Logstash aggregate filter use with pagination

I have a logstash pipeline that

  • fetches data from mysql using jdbc input connecter
  • aggregates data for users based on user id
  • pushes aggregated data to elasticsearch cluster

It fetches large amount of data (e.g 2 million rows) from mysql server and uses cursor fetch with "jdbc_fetch_size" of 100000 so that it does not load all the rows at once (not page size, limit + offset but fetch_size) to avoid out of memory exception.

Below is my configuration:


input {
  jdbc {
    jdbc_driver_class => "com.mysql.jdbc.Driver"
    jdbc_connection_string => "jdbc:mysql://host/dbname?useCursorFetch=true"
    jdbc_fetch_size=>"100000"
    jdbc_user => ""
    jdbc_password => ""
    statement => "Select *
        from users_list
        left join user_posts on users_list.id = user_posts.user_id
        left join user_friends on users_list.id = user_friends.user_id
        order by users_list.id;"
  }
}

filter {
  aggregate {
       task_id => "%{id}" #id of user
       code => "
         map['user_id'] ||= event.get('id')
         map['name'] ||= event.get('name')
         map['email'] ||= event.get('email')
                  
         if (event.get('post_id') != nil)
                map['posts'] << {
                'id' => event.get('post_id'),
                'title' => event.get('post_title'),
                'description' => event.get('post_description')}
          
         end

         if (event.get('friend_id') != nil)
                map['friends'] << {
                'id' => event.get('friend_id'),
                'name' => event.get('friend_name')}
         end

         event.cancel()
       "
       push_previous_map_as_event => true
       timeout => 3
     }
}

output {
  elasticsearch {
    document_id => "%{id}"
    index => ""
    hosts => [""]
    user => ""
    password => ""
  }
}

Below is my elastic search index mapping:

{
    "mappings": {
        "properties": {
            "user_id": {
                "type": "long"
            },
            "posts": {
                "type": "nested",
                "properties": {
                    "id": {
                        "type": "long"
                    },
                    "title": {
                        "type": "text"
                    },
                    "description": {
                        "type": "text"
                    }
                }
            },
            "friends": {
                "type": "nested",
                "properties": {
                    "id": {
                        "type": "long"
                    },
                    "name": {
                        "type": "text"
                    }
                }
            },
            "email": {
                "type": "text"
            },
            "name": {
                "type": "text"
            }
        }
    }
}

Everything seems to be fine but i have a concern over the aggregation, my question is:

  • How does logstash handles the pagination with aggregation, i am not sure over the case, when logstash fetches first batch of 100000 rows from mysql, there is a possibility that the data (rows) of that user can get divided somehow where first batch fetches a first half (related rows for that user) and the next fetch , gets the other half (for that user) later, on second round trip, isn't there a possibility that while the second round trip, the aggregated map (upto that point of time) for that user gets emptied by timeout and the previously aggregated data gets flushed by logstash. I know all should be good if we dont use pagination bcs then, there wont be any division of data horizontally, but for this amount of data we must use pagination
  • if thats the case, how can we make sure that no data gets lost/overwritten by second batch while we are performing the aggregation using pagination ?
  • another question is, does logstash empties the first batch of events before it goes for the second round trip for the next batch or does it keep them in memory too?

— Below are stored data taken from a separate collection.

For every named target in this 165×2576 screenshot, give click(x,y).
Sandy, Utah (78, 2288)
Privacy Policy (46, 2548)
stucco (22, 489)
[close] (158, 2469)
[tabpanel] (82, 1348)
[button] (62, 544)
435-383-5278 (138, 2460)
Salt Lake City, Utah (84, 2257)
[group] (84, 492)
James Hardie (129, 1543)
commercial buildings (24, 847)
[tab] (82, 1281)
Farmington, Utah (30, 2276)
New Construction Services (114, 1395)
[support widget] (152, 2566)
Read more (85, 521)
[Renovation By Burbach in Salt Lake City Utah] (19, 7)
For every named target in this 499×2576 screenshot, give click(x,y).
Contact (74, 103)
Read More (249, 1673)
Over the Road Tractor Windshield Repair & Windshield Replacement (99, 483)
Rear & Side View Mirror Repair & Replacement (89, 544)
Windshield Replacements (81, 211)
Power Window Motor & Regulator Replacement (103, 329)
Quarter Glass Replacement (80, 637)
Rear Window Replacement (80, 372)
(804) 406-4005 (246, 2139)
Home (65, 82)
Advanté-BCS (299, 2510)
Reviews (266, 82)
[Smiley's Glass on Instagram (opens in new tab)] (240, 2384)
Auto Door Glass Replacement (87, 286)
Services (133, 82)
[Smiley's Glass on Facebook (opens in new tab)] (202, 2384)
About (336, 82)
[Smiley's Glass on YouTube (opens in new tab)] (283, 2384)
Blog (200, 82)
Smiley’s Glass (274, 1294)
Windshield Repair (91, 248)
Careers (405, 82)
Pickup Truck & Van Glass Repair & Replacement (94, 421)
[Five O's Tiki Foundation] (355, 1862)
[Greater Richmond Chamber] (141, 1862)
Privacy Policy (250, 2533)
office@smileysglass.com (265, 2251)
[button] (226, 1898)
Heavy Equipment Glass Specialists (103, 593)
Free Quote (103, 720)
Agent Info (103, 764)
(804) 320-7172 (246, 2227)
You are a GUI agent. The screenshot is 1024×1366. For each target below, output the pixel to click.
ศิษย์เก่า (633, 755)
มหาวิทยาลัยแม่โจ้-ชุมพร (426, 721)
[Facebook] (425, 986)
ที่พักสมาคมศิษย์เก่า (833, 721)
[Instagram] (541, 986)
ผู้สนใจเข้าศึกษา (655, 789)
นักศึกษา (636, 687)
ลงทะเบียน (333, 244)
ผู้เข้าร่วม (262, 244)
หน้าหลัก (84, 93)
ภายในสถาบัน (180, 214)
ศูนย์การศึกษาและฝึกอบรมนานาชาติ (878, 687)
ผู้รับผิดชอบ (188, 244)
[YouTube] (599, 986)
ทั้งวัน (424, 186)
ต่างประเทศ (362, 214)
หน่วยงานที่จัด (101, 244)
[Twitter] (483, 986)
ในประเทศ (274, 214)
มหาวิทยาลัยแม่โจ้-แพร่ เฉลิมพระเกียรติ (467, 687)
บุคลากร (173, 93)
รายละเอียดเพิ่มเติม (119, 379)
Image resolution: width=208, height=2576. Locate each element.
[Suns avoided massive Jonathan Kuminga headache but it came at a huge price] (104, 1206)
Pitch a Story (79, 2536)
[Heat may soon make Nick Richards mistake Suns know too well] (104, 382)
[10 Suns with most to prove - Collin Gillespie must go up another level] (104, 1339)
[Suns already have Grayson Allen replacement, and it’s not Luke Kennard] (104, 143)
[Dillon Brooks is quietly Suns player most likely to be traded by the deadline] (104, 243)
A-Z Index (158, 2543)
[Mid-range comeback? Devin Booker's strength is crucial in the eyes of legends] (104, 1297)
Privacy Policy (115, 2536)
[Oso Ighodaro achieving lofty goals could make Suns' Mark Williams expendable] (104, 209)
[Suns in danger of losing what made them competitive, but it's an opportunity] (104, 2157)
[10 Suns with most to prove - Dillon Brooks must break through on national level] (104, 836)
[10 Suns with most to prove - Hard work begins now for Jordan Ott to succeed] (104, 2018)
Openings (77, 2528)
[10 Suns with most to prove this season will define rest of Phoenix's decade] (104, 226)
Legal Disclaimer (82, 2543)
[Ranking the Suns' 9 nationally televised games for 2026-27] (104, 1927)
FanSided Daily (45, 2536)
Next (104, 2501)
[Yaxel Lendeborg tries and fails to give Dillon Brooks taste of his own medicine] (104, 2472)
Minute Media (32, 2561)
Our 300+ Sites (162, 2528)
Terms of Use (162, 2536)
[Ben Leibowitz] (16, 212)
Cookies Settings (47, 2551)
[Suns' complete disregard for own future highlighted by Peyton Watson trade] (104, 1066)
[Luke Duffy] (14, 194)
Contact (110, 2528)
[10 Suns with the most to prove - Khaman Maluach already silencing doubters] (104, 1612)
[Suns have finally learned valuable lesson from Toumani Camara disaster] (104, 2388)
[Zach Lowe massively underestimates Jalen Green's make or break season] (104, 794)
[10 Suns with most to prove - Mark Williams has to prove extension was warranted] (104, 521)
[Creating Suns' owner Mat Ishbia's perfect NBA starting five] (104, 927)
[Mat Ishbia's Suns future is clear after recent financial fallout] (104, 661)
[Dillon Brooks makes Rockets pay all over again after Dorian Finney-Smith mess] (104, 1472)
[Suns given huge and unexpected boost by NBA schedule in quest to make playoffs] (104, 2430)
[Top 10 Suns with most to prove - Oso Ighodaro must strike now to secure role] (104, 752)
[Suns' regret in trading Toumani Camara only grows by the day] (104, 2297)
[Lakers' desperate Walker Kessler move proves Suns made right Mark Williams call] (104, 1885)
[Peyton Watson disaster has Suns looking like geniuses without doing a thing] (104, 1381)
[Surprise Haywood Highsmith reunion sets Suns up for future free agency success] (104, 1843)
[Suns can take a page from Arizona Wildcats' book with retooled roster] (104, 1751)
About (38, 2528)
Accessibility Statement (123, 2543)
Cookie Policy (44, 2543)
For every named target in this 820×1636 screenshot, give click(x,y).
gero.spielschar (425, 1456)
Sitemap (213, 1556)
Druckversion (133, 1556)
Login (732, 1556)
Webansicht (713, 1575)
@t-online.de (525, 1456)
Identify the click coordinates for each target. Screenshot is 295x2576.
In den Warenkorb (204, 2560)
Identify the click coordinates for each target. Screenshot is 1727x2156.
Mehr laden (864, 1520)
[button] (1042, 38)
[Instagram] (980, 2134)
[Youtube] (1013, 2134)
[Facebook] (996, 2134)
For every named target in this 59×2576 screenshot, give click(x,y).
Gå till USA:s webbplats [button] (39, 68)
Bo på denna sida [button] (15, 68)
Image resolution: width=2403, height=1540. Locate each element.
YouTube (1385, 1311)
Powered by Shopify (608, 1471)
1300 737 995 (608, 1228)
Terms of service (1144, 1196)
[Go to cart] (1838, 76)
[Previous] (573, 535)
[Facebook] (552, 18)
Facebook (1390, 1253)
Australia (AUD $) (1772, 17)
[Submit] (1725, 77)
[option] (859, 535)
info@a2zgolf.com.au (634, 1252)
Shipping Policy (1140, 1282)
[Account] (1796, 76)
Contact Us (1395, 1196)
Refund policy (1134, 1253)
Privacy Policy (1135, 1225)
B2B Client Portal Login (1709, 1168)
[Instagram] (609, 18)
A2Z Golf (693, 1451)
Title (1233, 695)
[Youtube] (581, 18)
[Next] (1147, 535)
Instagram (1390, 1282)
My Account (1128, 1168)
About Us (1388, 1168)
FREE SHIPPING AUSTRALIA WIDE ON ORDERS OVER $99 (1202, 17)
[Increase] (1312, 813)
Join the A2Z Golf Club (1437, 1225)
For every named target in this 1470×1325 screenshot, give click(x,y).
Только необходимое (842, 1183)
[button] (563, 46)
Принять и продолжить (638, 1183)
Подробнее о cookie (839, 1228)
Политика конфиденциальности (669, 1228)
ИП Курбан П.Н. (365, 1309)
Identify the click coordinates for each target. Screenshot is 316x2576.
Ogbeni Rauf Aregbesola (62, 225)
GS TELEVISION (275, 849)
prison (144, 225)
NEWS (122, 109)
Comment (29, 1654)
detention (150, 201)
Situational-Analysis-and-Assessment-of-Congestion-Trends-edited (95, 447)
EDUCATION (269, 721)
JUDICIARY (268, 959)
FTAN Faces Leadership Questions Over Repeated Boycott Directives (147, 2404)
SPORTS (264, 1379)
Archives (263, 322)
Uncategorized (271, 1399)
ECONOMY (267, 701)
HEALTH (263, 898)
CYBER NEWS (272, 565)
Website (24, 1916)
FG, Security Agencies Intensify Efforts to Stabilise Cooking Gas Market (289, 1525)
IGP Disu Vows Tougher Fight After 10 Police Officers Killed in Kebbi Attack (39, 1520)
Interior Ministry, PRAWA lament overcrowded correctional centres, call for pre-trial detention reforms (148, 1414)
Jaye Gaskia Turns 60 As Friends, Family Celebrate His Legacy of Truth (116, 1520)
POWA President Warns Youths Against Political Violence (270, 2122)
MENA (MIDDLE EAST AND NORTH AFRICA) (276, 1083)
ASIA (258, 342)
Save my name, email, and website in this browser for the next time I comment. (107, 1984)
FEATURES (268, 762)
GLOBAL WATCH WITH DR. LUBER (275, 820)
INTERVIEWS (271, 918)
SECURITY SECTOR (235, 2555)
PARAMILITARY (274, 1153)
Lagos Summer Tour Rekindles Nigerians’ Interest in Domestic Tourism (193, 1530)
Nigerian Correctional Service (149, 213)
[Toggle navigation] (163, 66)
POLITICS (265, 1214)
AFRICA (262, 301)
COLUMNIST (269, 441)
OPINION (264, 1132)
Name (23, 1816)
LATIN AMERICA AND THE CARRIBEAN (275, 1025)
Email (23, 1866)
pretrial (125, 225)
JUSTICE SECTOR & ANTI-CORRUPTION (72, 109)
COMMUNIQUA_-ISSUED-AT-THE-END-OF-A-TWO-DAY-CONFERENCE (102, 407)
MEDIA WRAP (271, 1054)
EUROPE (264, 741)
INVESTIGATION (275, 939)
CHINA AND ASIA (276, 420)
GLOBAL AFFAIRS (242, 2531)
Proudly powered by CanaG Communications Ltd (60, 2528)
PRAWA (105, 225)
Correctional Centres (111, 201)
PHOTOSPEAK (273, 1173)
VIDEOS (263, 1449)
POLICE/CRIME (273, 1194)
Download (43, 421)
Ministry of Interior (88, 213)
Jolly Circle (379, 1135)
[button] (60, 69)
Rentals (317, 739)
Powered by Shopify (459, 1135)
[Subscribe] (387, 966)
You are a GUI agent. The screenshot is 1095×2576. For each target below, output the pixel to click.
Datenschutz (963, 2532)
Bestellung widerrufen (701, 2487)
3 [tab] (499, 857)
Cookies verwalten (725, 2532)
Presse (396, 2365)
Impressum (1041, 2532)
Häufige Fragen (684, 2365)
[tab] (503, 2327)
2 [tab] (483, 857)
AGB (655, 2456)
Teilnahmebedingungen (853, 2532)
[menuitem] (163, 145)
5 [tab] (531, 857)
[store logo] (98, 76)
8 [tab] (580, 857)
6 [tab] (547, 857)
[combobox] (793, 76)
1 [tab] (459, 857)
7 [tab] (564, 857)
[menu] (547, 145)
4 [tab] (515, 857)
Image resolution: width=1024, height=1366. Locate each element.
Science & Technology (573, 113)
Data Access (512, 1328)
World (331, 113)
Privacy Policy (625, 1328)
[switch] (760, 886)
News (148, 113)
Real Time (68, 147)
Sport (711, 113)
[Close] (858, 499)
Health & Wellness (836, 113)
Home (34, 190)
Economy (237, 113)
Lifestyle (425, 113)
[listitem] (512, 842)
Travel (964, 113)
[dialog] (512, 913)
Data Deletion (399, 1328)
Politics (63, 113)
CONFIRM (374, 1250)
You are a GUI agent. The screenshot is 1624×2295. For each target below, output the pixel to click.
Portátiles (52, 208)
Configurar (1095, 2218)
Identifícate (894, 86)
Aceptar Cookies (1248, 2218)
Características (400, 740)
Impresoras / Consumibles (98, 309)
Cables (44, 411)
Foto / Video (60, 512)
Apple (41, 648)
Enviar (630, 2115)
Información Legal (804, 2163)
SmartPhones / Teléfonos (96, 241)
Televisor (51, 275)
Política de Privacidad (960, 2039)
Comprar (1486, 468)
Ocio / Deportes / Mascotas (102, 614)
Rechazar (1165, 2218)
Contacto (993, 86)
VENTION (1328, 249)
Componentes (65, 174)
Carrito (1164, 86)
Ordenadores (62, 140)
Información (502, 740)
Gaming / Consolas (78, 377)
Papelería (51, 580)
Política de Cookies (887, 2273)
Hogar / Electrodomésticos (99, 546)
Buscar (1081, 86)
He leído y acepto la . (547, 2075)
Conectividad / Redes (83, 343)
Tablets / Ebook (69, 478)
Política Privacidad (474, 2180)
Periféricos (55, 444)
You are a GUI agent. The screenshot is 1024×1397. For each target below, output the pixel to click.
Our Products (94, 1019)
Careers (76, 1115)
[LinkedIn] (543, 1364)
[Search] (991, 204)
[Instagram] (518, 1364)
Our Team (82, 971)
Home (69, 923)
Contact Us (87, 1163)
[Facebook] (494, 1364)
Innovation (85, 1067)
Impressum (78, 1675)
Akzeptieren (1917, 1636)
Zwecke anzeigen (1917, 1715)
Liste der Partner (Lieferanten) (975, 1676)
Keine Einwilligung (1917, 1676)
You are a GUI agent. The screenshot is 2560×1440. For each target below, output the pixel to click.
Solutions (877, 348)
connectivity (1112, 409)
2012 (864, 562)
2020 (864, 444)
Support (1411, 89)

You will just have to make the aggregate timeout high enough that all the data for a user is processed before the event is flushed. Obviously increasing the timeout increases the amount of data in the map and therefore your memory footprint.

thanks for the reply Badger, isnt there any other way than just increasing the timeout, since timeout does not always guarantee the consistency, and if there isnt, then what should you think the timeout be in seconds, taking into account this amount of data .
also would be really helpful if you elaborate a bit about how fetch size works and how does "push_previous_map_as_event" behaves in this case, any response would be appreciated, thanks

Never having used a jdbc input I cannot say anything about how it works.

Thanks @Badger, can you mention/connect anyone who can help escaping the "timeout" solution for this problem and/or also anyone who can explain "behind the scenes" for "jdbc_fetch_size" to understand it better?

This topic was automatically closed 28 days after the last reply. New replies are no longer allowed.